Tuesday, April 7, 2015

Astronomic time scales

Star nursery in constellation Carina
Image Credit & License: ESO/G. Beccari
NASA/APOD
Astronomy not only expands our sense of space but it also extends our sense of time.

The dating of starlight and establishing a chronology of cosmic events is based on very exact high technology and deep theoretical understanding of light and its sources.

Astronomic time scales only began to be known from the work of Edwin Hubble and his colleagues at Mt. Wilson Observatory. Henreietta Swan Leavitt had realized in 1908 that variable stars, cepheids, could be used as stellar milestones because their regularly changing temperature and diameter provides accurate evidence for distances.
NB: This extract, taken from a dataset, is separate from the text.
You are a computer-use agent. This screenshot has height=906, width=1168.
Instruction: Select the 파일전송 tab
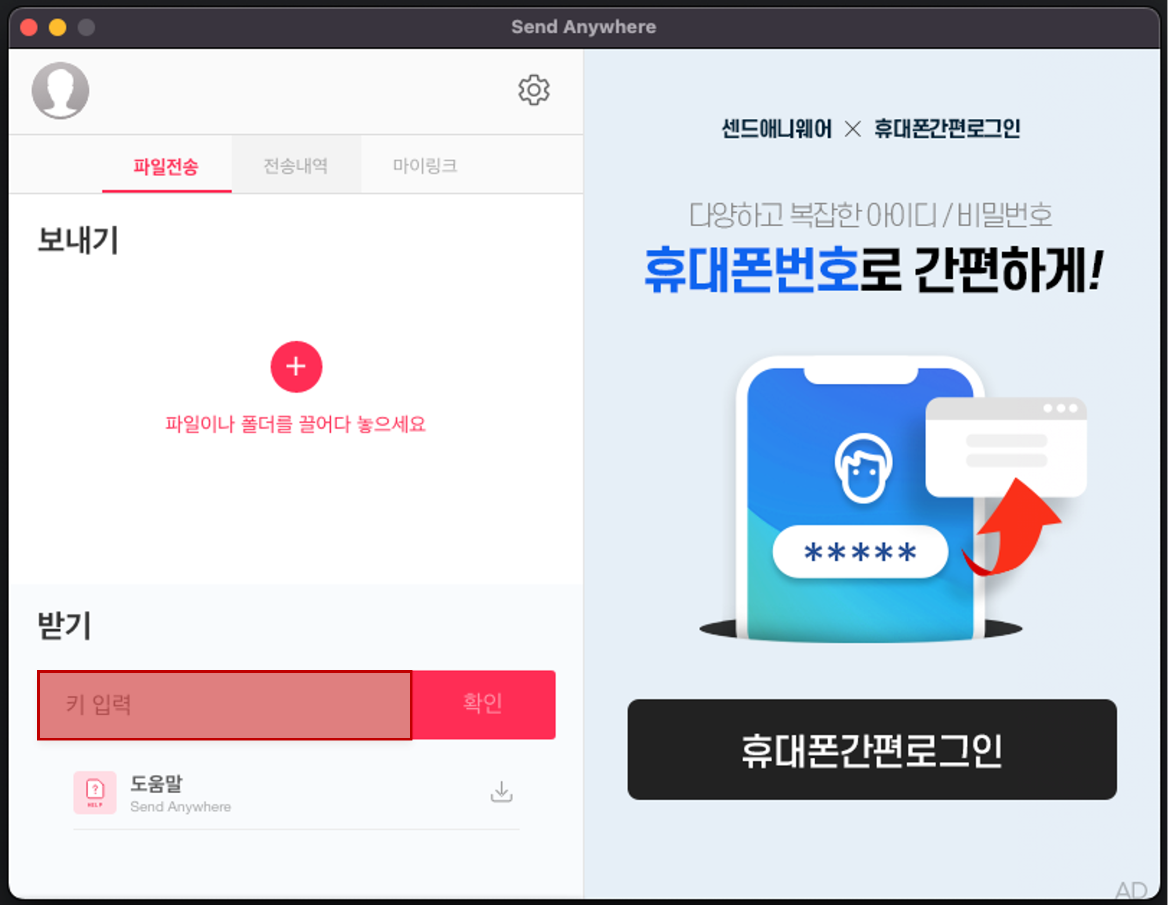point(166,166)
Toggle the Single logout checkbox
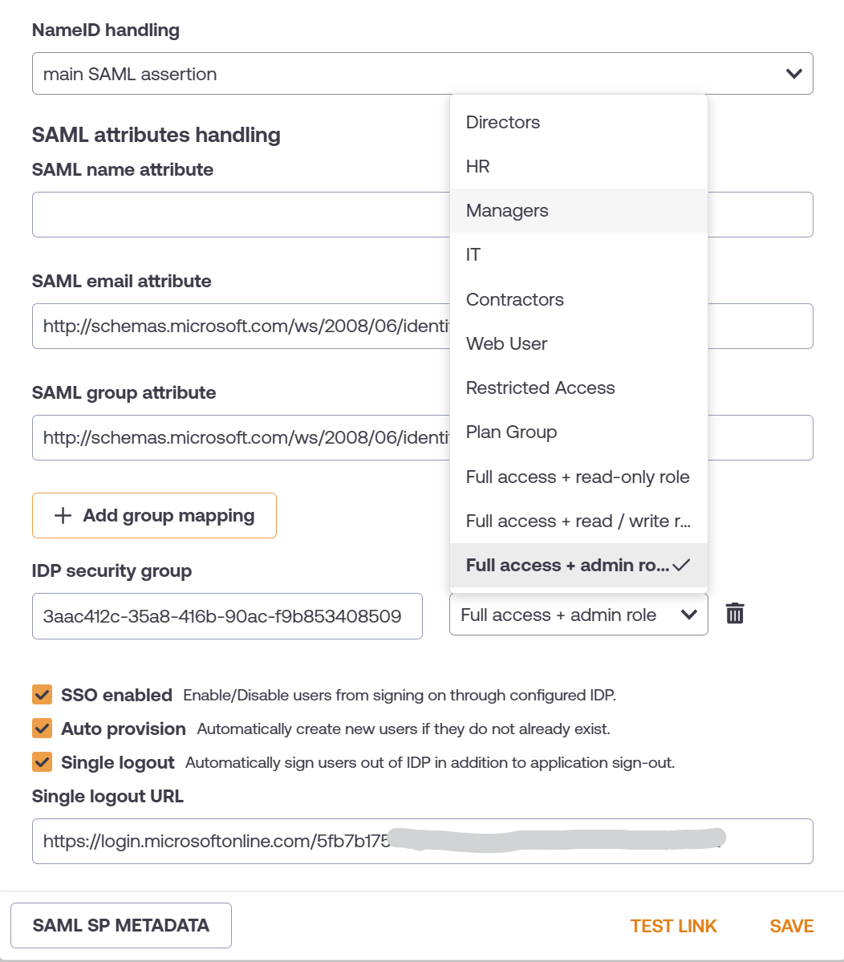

Analysis of cepheids at Palomar led Hubble to the shocking realization that there are many galaxies out there in the deep space way beyond Milky Way.

Light year is a unit that combines distance and time. Accordingly, measuring the distance to the light source also gives date when photons and other radiation started their cosmic journey before reaching Earth. The current estimation of Big Bang to 13.8 billion years ago relies on this foundation. From evidence gathered from the light and radiation coming from different stars and galaxies it has been concluded that Sun is about 4.5 billion years old and will keep burning hydrogen into helium for another five billion years.

Since the discovery of pulsars in 1967 the research of radiation from these rapidly rotating neutron stars has added highly accurate stellar timers to the toolbox of cosmologists that rival atomic clocks in accuracy.

So the beautiful picture of open cluster NGC 3293 has both distances and dates that make it alive and multi-dimensional. The cluster is at the distance of about 8000 light years. The young blue "baby stars" in it are about 6 million years old and the reddish stars about 20 million years old. The formation of this cluster has taken 15 million years. (APOD).

The enhanced image thus opens in front of our eyes a canvas of extreme richness including dots of light that are indeed very old and dots that are fresh and young in the cosmic chronology.